Columbia team works jointly with HPE’s PathForward program in an integrated multidisciplinary effort to leverage photonic, system architecture, and software expertise to develop new photonic enabled Exascale systems designs and drive emerging integrated photonic interconnect technologies. The leading researcher of the PathForward project from LRL is Yanir London.
Perhaps the most critical barrier toward realizing Exascale computing is the fundamental challenge of data movement. With the extraordinary growth in parallelism at all scales, even in today’s systems, performance is increasingly determined by how data is communicated among the numerous compute-memory resources rather than the total raw computation. Data movement challenges impact the entire system stack: from the physical architecture and memory hierarchy to the algorithms and software development that must manage the immense growth in parallelism. At Exascale, these challenges grow, as energy consumption can be dominated by costs of data movement and thereby imposes constraints on the ultimate performance.
The main challenge for interconnect technology has always been to provide sufficiently high network bandwidth and message rate, while maintaining as low a latency as possible. However, more important than the raw interconnect performance in these areas, is how effectively applications are able to utilize the network. Historically, many interconnects have been built to provide these capabilities without regard to the communication mechanisms being used by the applications running on the system, leading to a bad semantic match between the communication primitives required by the applications and those provided by the network.

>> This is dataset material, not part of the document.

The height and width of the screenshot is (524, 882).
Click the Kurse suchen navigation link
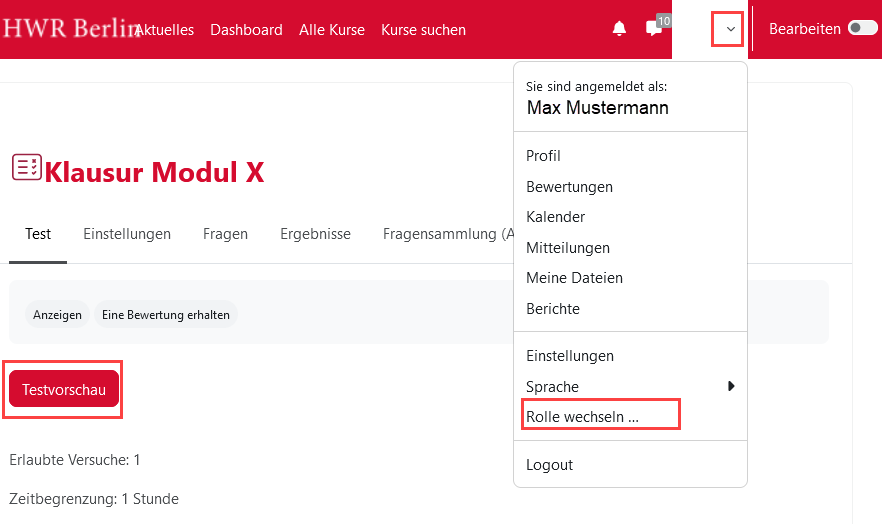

High performance interconnection networks that are intimately co-designed with the hardware and software and take advantage of the transformational advantages of photonics will directly impact the execution performance and scalability of Exascale DOE applications. Photonic technologies represent the most promising path toward realizing a fundamentally energy efficient system interconnect that can scale to meet Exascale bandwidth requirements. The Columbia team works jointly with HPE’s PathForward program in an integrated multidisciplinary effort to leverage photonic, system architecture, and software expertise to develop new photonic enabled Exascale systems designs and drive emerging integrated photonic interconnect technologies.